Nonprofit Sends the Hospital Straight to You

Founded by a former paramedic, MD1 brings emergency care—surgical procedures, blood, platelets, plasma—to patients unable to get to a hospital.

MD1 doctors provide on-scene critical care all over New Jersey. Courtesy of MD1

While working as a paramedic in college, Mark Merlin—now a longtime emergency medicine physician—responded to a horrific call: A teenage girl had been pinned underneath an 18-wheeler.

Merlin recalls that the “tire was on her abdomen and pelvis” on that awful day back in 1987, and that he and his fellow first responders had to wait until the equipment needed to lift the truck arrived on scene.

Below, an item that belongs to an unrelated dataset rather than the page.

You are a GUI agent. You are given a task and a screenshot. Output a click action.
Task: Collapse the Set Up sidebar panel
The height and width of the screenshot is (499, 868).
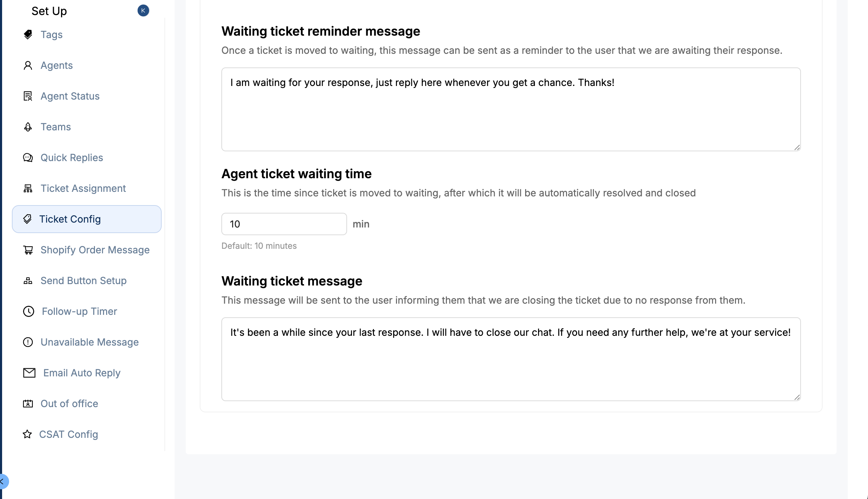click(143, 10)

“We sat there for an hour or two while she died,” he says. “I thought, ‘There must be a better way to do this.’”

That tragedy sparked the idea for MD1: Merlin’s New Jersey nonprofit that brings doctors to the site of an emergency.

“If you can’t get them to the hospital, the hospital has to come to them,” says Merlin, who is the vice chairman of emergency medicine at Newark Beth Israel Medical Center/RWJBarnabas Health.

Paramedics, Merlin says, “bring most of the emergency department to you, but if you really need the hospital and all the services available—surgical procedures, blood, platelets, plasma—and you can’t get to the hospital, MD1 is perfect.”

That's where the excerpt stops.